Records from a data source
──────────
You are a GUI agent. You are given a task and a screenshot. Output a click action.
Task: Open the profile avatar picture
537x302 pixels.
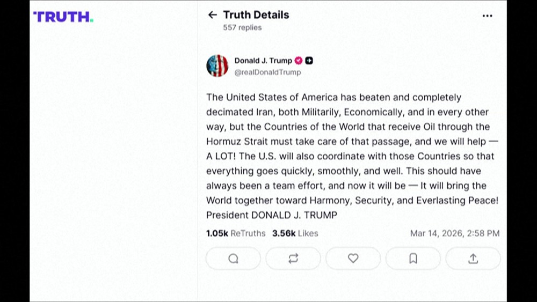tap(217, 66)
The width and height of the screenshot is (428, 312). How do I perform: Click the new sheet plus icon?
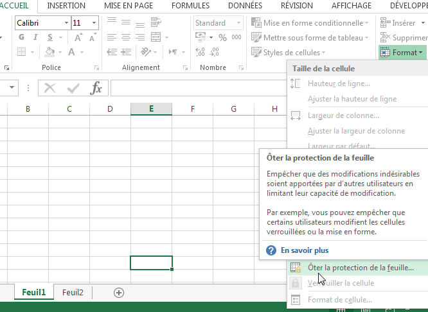pos(119,292)
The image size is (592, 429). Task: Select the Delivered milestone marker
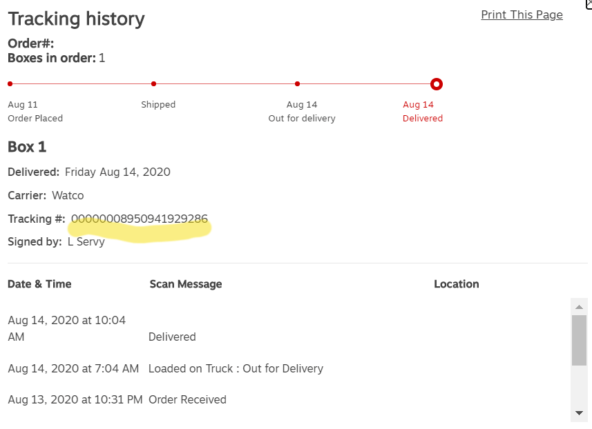coord(436,83)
──────────
Your instructions> The required output is the lines from the one containing "Task: Open the profile avatar picture" through the end of the data, printed exactly, with no pictures.

Task response>
Task: Open the profile avatar picture
537x302 pixels.
tap(217, 66)
The width and height of the screenshot is (428, 312). How do I perform: Click the new sheet plus icon?
pos(119,292)
The image size is (592, 429). Task: Select the Delivered milestone marker
coord(436,83)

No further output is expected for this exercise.